Task instructions → Quote the excerpt below about the automatic rights form, from "[1] Although these" to "more human intervention!".

Given passage →
It even has a nice logo!

When an option is chosen (Reading Room was chosen above), it automatically fills out the rest of the form, just like we need it. When a Bentley policy is involved (that requires an end date), it asks a processor for a creation or accession date (still working on a nice datepicker option for this), does some math, and calculates the appropriate end date. It's not the most elegant solution but we think it works for now!


In the end, it's perhaps a little clearer as to why PREMIS wasn't really meant for this kind of thing. Still, maybe square pegs sometimes do fit into round holes...

Seriously, though, let us know what you think!

[1] Although these types of things are not viewable, downloadable or even searchable in DSpace, typically we still provide a link to them in the collections finding aid. 
[2] Philosophically, I'd argue that access and distribution is a fundamental part of digital preservation... maybe the most fundamental part.
[3] At the end of the grant, AIPs without restrictions will be automatically uploaded to DSpace and recorded in ArchivesSpace without any more human intervention!

Tuesday, September 6, 2016

This One Time, At ArchivematiCamp...

Extracted entries →
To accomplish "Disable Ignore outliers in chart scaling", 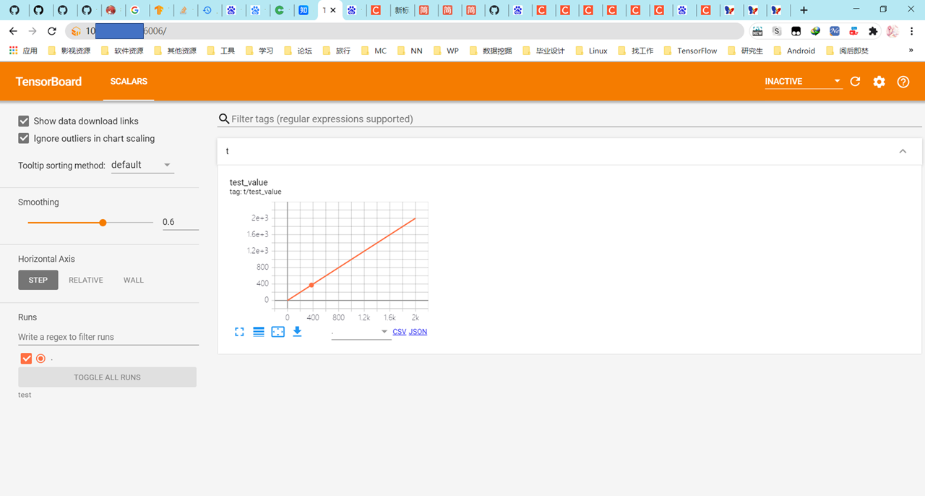I will coord(23,138).
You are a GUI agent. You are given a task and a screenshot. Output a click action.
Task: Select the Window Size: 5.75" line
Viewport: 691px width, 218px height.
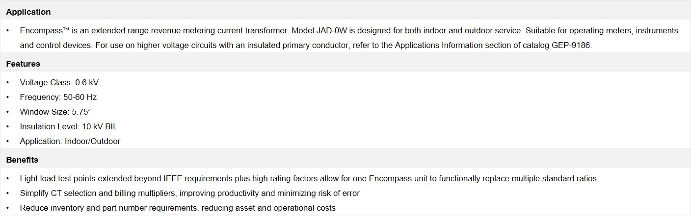pos(55,112)
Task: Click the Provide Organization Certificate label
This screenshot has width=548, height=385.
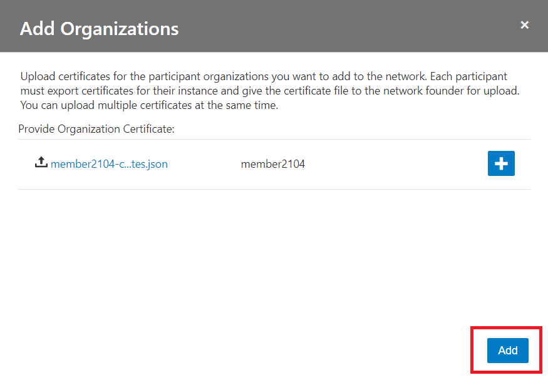Action: tap(96, 129)
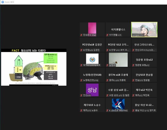Click the muted mic icon for FC안양u18 김경진
This screenshot has height=130, width=167.
(x=81, y=50)
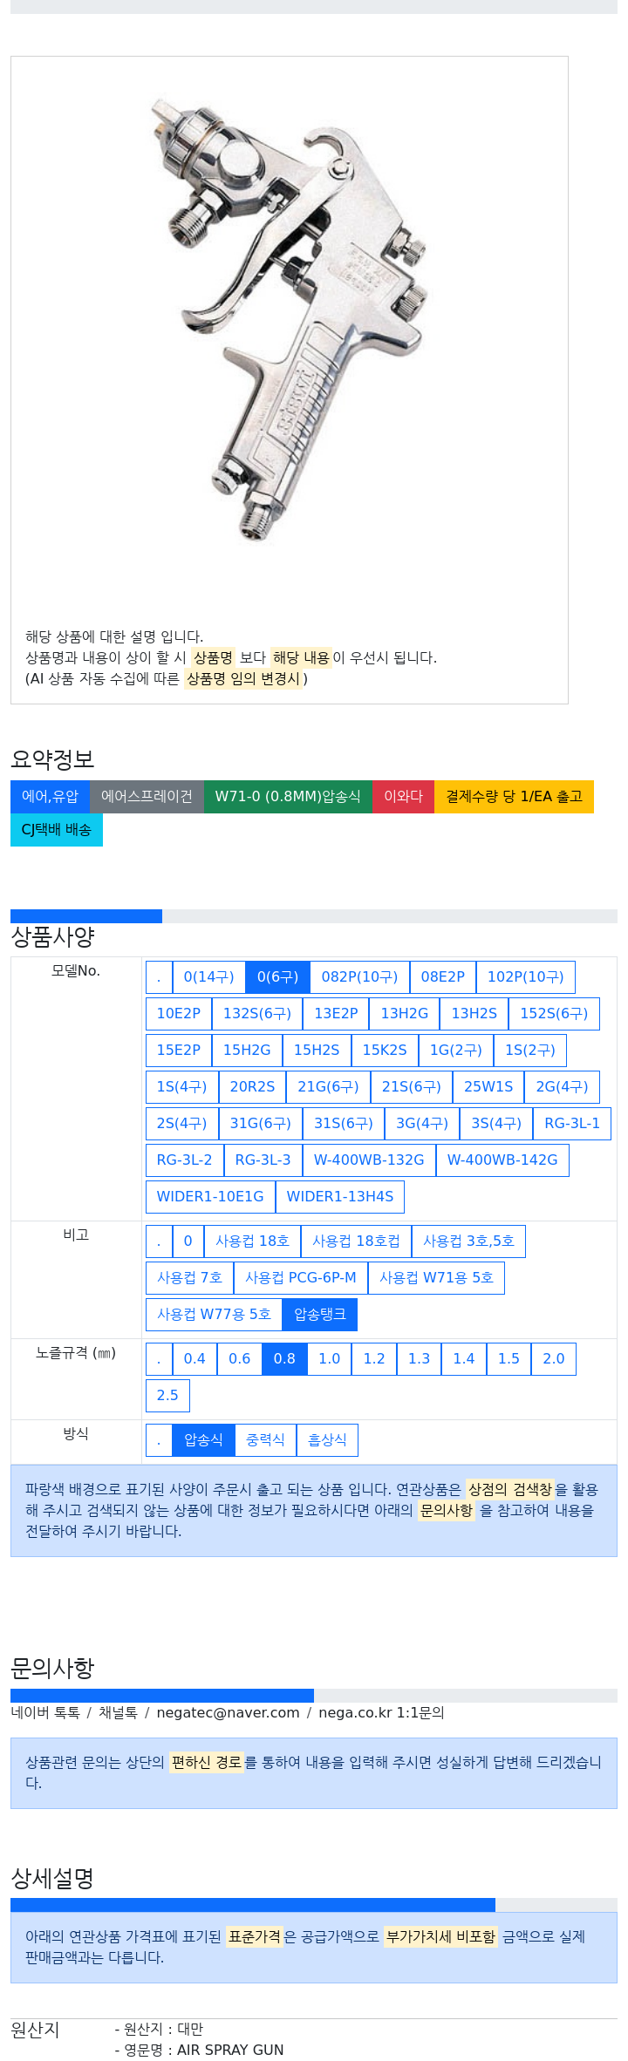Click the W71-0 (0.8MM)압송식 tag
This screenshot has width=628, height=2061.
click(x=288, y=797)
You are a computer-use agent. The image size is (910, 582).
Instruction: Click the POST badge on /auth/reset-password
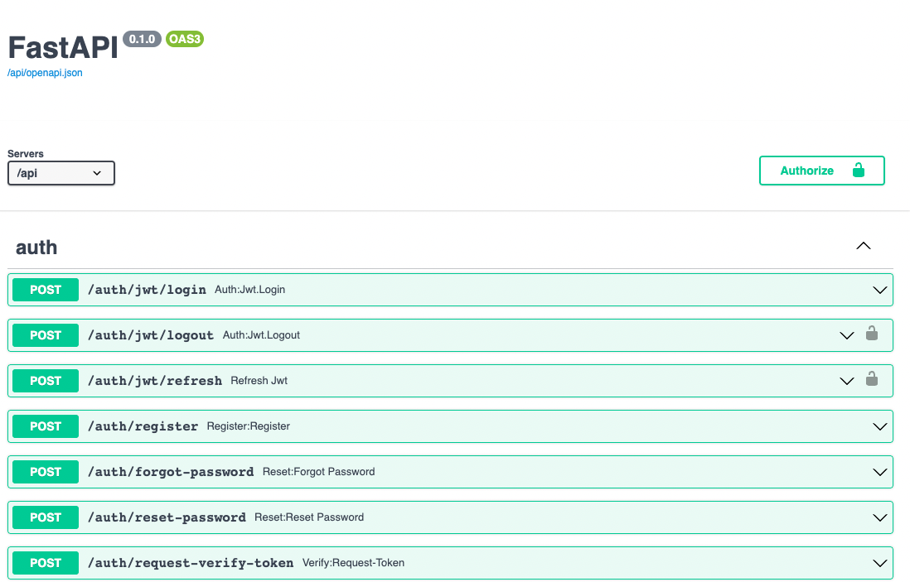pyautogui.click(x=45, y=517)
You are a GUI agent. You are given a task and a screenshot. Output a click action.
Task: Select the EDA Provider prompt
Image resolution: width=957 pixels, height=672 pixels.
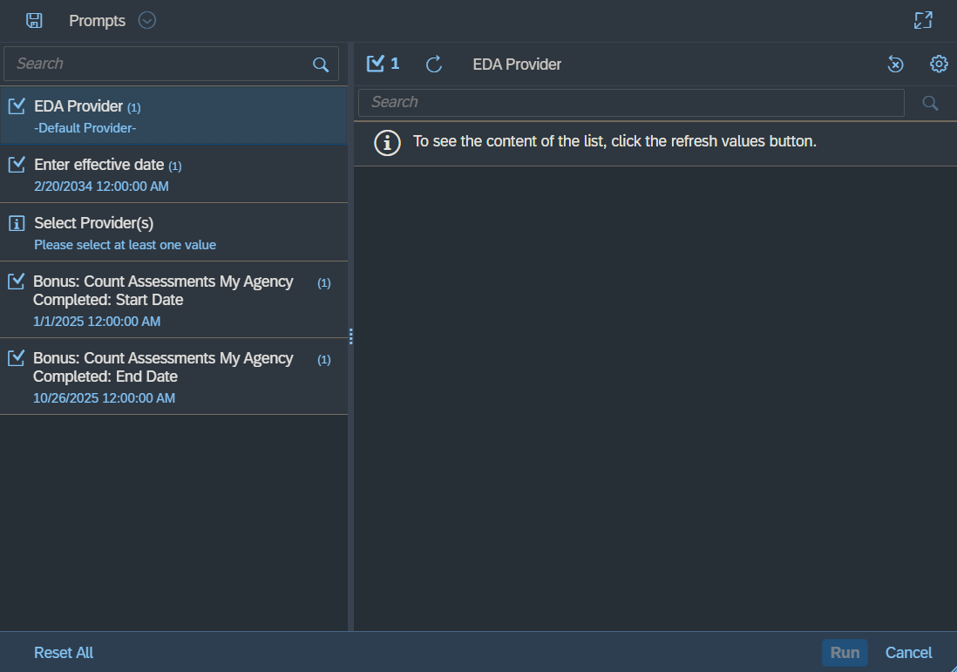pos(173,116)
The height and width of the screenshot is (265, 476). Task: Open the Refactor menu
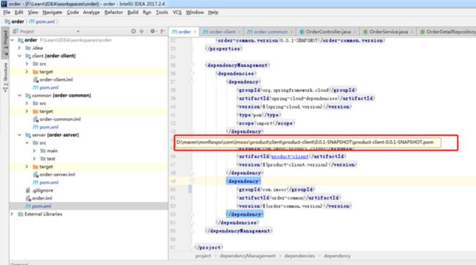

Written answer →
[1] Although these types of things are not viewable, downloadable or even searchable in DSpace, typically we still provide a link to them in the collections finding aid. 
[2] Philosophically, I'd argue that access and distribution is a fundamental part of digital preservation... maybe the most fundamental part.
[3] At the end of the grant, AIPs without restrictions will be automatically uploaded to DSpace and recorded in ArchivesSpace without any more human intervention!